In 2007 I decided to study to become an acupuncturist, something which had fascinated me for some years.


I first became interested in acupuncture after a relative decided to give it a try. She had been suffering with digestion problems for some time, and she got amazing relief from acupuncture. I needed to find out more about this ancient treatment and how it worked. That sent me off on a path that fundamentally changed my views on health and illness. I am a fervent believer in life-long learning so I set out to study this form of medicine. It was a great stroke of luck that, probably the best college for studying acupuncture in the UK (The College of Integrated Chinese Medicine), is only down the road in Reading. Some people on my course travelled long distances to get to college.


I wasn't long into the course when it became apparent that acupuncture is not only effective in pain relief from musculo-skeletal problems but also in controlling migraines, regulating menstrual cycles, assisting in fertility treatments, reducing side-effects of medication as well as increasing a sense of well-being.


Traditional Chinese Medicine does not have the dichotomy we have in the West between physical and psychological ill health. It is recognised in Chinese Medicine that a major (but not sole) cause of illness is our emotions.


Acupuncturists are trained to use subtle diagnostic techniques that have been developed and refined for centuries: the colour of a person's face, feeling their pulse and looking at their tongue. The focus is on the individual, not their illness, and all the symptoms are seen in relation to each other. Each patient is unique; two people with the same Western diagnosis may well receive different acupuncture treatments.


While I would acknowledge that acupuncture would not be the treatment of choice for an acute medical emergency, it can be used effectively alongside Western medicine in more long term conditions to improve quality of life and well-being. Acupuncture has now been recognised by NICE (National Institute for Health and Clinical Excellence) as effective as a first line treatment for persistent non-speciific lower back pain.


So now I work part of the week as a community mental health nurse with the NHS in Henley and the other part as a self-employed acupuncturist in Brightwell (where I have a treatment room in my home) and I also rent a room at Nettlebed GP surgery.


6. What’s a typical day (if there is such a thing)?


It depends on whether I have my nursing or acupuncture hat on but both involve working with people and trying to make a difference for them from that encounter.

★ ★ ★ ★ ★

» **Parts of the exercise**:
• 1. Summarize the account of training as an acupuncturist in two sentences.
• 2. Reproduce word for word the passage of the account of training as an acupuncturist starting at "Acupuncturists are trained" and ending at "different acupuncture treatments.".
• 3. Resume the account of training as an acupuncturist after its final sentence.
The rows that follow are separate material, unrelated to the account of training as an acupuncturist.

★ ★ ★ ★ ★

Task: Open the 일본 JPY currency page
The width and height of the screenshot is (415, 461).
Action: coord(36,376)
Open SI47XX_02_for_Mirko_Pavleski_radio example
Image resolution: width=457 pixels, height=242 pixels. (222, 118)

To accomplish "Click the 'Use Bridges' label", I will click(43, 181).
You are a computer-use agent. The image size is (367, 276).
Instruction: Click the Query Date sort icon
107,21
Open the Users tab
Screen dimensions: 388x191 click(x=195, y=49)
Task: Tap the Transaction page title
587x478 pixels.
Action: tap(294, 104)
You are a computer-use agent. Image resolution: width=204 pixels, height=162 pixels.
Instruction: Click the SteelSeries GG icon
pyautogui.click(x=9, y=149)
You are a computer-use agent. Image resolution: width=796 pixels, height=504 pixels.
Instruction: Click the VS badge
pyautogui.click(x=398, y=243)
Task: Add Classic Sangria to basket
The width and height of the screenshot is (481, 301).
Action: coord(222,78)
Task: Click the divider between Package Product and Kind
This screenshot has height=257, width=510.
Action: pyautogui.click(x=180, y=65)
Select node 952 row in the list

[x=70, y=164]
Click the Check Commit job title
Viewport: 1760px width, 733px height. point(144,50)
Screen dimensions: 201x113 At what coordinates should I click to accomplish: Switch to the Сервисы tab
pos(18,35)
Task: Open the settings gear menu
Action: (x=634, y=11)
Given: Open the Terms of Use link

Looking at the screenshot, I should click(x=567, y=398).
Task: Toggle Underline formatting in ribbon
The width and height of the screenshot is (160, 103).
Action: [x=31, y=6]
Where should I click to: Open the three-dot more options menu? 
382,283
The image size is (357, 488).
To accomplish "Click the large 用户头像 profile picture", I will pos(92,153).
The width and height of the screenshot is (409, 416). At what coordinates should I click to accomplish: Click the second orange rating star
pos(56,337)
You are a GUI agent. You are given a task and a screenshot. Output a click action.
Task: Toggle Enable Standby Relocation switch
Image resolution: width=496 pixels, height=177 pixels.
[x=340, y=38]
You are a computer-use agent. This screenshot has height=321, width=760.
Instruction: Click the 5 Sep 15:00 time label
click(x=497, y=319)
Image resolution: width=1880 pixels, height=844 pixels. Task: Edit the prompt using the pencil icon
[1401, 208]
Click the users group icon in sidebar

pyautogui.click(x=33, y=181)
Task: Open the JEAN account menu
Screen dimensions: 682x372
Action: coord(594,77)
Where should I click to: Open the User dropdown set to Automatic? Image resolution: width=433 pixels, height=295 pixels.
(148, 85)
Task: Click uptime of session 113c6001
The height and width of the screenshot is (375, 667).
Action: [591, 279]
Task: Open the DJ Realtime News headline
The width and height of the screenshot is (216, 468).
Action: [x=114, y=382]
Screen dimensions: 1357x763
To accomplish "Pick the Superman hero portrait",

★ ★ ★ ★ ★

» **Per-task outputs**:
• 1. The writer began studying acupuncture in 2007 at The College of Integrated Chinese Medicine in Reading after seeing a relative get relief from digestion problems through it. The writer now splits the week between working as a community mental health nurse with the NHS in Henley and as a self-employed acupuncturist in Brightwell and at Nettlebed GP surgery.

• 2.
Acupuncturists are trained to use subtle diagnostic techniques that have been developed and refined for centuries: the colour of a person's face, feeling their pulse and looking at their tongue. The focus is on the individual, not their illness, and all the symptoms are seen in relation to each other. Each patient is unique; two people with the same Western diagnosis may well receive different acupuncture treatments.

• 3.
7.Do people in the village see you differently from people in other parts of your life?


Its very difficult to know how people see you and that's probably a good thing.


8.Where would you like to be in 10 years time?


I would like to build up my acupuncture practice. My ambition would be to set up a multi-bed acupuncture clinic where people could drop-in for their treatment and pay on a sliding scale according to what they felt they could afford. This is a growing movement in the UK and it is based on clinics in China (see for more information)


Doing a post-graduate course in Chinese Herbal Medicine to augment my acupuncture treatments is also something I would love to do as is a study trip to China to work in a Traditional Chinese Medicine hospital.


9.If you were Prime Minister tomorrow, what one thing would you change?


Probably the voting age. I would want young people to feel more involved and not disenfranchised so I would reduce the legal age for voting to 16. Young people get a lot of bad press but they can be so full of exuberance and fresh ideas and this needs to be acknowledged.


10.Describe the best and the worst moments in your life so far.


Leaving out births and deaths, the worst moments have to be those leading up to my acupuncture points exams – the most difficult and challenging undertakings I have put myself through. The best moments have to be the sheer relief, exhilaration and excitement at passing those exams.


A more complete listing of conditions helped by acupuncture can be found on the British Acupuncture Council website where there are fact-sheets outlining the current research.